You can specify argument that will be used during stft and istft process in the configuration object :

from SpectrogramUtils import Config, LibrosaSTFTArgs

stft_config = LibrosaSTFTArgs(n_fft = 512, hop_length = ...) # specify any arg that can be used during a normal stft process except dtype and pad_mode
config = Config(2, audio_length = 44_100*5, stft_config = stft_config)

You can since 0.4.1 save the factory in a directory and load it later. The version must still be compatible

factory.save("path/to/your/save_dir")

# ...
factory = SpectrogramFactory.from_file("path/to/your/save_dir")

b - Display spectrograms

# Imports
import matplotlib.pyplot as plt
from SpectrogramUtils import DisplayType

# Load a single audio file with 2 channels (i.e. stereo audio)
spectrogram = factory.get_spectrogram_from_path("path/to/file.wav")

# Create axes
_, axs = plt.subplots(3, 1)

# Use config  field power_to_db_intensity to set the intensity of power_to_db,
# and display the spectrogram as dB
# By default, is config.power_to_db_intensity is None and
# it will display the spectrogram as amplitude, not as dB
config.power_to_db_intensity = 2 # 2 is equivalent to amplitude_to_db, but user can set any value

# Display each channel and the mean in axes
spectrogram.show_image_on_axis(axs[0], DisplayType.INDEX, index = 0) # Need to provide an index when display type is INDEX
spectrogram.show_image_on_axis(axs[1], DisplayType.INDEX, index = 1) # Need to provide an index when display type is INDEX
spectrogram.show_image_on_axis(axs[2], DisplayType.MEAN) # No need to provide an index when display type is not INDEX
plt.show()

# You can also set power_to_db_intensity = None to display as amplitude
config.power_to_db_intensity = None

You can also display the wave shapes. You cannot use the processor to display the wave shapes. The wave shapes display can display stacked wave (mutli channel in one graph)

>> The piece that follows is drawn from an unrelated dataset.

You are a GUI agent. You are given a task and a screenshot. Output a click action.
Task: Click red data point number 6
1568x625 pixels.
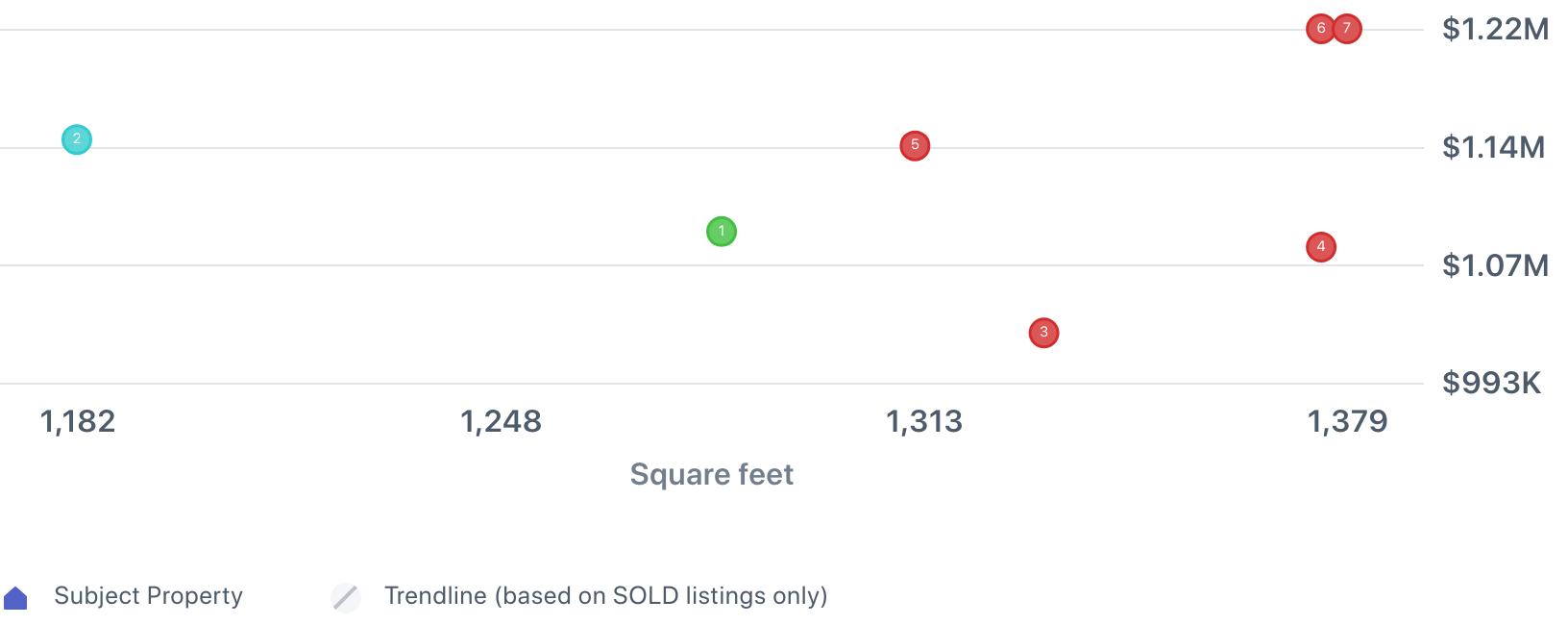(1319, 29)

spectrogram.show_wave_on_axis(axs[0], DisplayType.STACK)

c - Data processor

Usage

# There is two kind of data processor
# 1 - Normal data processor : doesn't need to be fitted
# 2 - Fit data processor, a first step is to fit them before using

# Example using the ScalerAudioProcessor

# Imports
from SpectrogramUtils.processors import ScalerAudioProcessor

# Init processor
processor = ScalerAudioProcessor(0.5, (0, 1)) # Target mean and min max

# Create config ... see a)
...

# Create factory
factory = SpectrogramFactory(config, processor = processor, audio_padder = AudioPadding.RPAD_RCUT)

# Make a dataset of unprocessed datas
unprocessed_data = factory.get_numpy_dataset(files, use_processor = False)

# Fit the processor
processor.fit(unprocessed_data)

# Now you can use processor any where :
# In display
spectrogram.show_image_on_axis(axs[0], DisplayType.INDEX, index = 0, use_processor = True)
# In dataset
processed_data = factory.get_numpy_dataset(files, use_processor = True)

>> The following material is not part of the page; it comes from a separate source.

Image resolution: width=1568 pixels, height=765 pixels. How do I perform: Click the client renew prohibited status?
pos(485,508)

# Any fit processor that is used before calling fit will raise an error
# Normal processor processor doesn't need to be fit
processor.save("processor.pkl") # save to skip the fit phase next time

Create

Data processor must inheritate from either AbstractFitDataProcessor or AbstractDataProcessor

AbstractDataProcessor processors must implement

class YourDataProcessor(AbstractDataProcessor):
    def forward(self, data : np.ndarray) -> npt.NDArray[np.float64]:
        """#### Preprocess datas, transformation must be reversible to get back to initial state in backward
        (i.e. self.backward(self.forward(data)) must be same as data)

        #### Args:
            - data (np.ndarray): single data

        #### Returns:
            - npt.NDArray[np.float64]: processed data
        """
        # TODO

    def backward(self, data : np.ndarray) -> npt.NDArray[np.float64]:
        """#### Get back to inital state

        #### Args:
            - data (np.ndarray): single processed data

        #### Returns:
            - npt.NDArray[np.float64]: deprocessed data
        """
        # TODO

AbstractFitDataProcessor must also implement

class YourFitDataProcessor(AbstractFitDataProcessor):
    def fit(self, fit_data : np.ndarray) -> None:
        """#### Fit the processor to training datas. It should set is_fitted to True

        #### Args:
            - fit_data (np.ndarray): training data
        """
        # TODO
        # MUST SET is_fitted to True after fit is done
        self.is_fitted = True

    def save(self, file : Union[str, list[str]]) -> None:
        """#### Save the current state of the processor into a file

        #### Args:
            - file (Union[str, list[str]]): file or files to save a processor states.
        """
        # TODO

    def load(self, file : Union[str, list[str]]) -> None:
        """#### Restaure the processor to a saved states, it should set is_fitted to True.

        #### Args:
            - file (Union[str, list[str]]): file or files to restaure a processor states.
        """
        # TODO

d - Padding

Usage

Basic padding function already exist, it's simple to set them up in the factory

# Imports
from SpectrogramUtils import AudioPadding

# Create factory
factory1 = SpectrogramFactory(config, processor = processor, audio_padder = AudioPadding.RPAD_RCUT)
factory1 = SpectrogramFactory(config, processor = processor, audio_padder = AudioPadding.LPAD_LCUT)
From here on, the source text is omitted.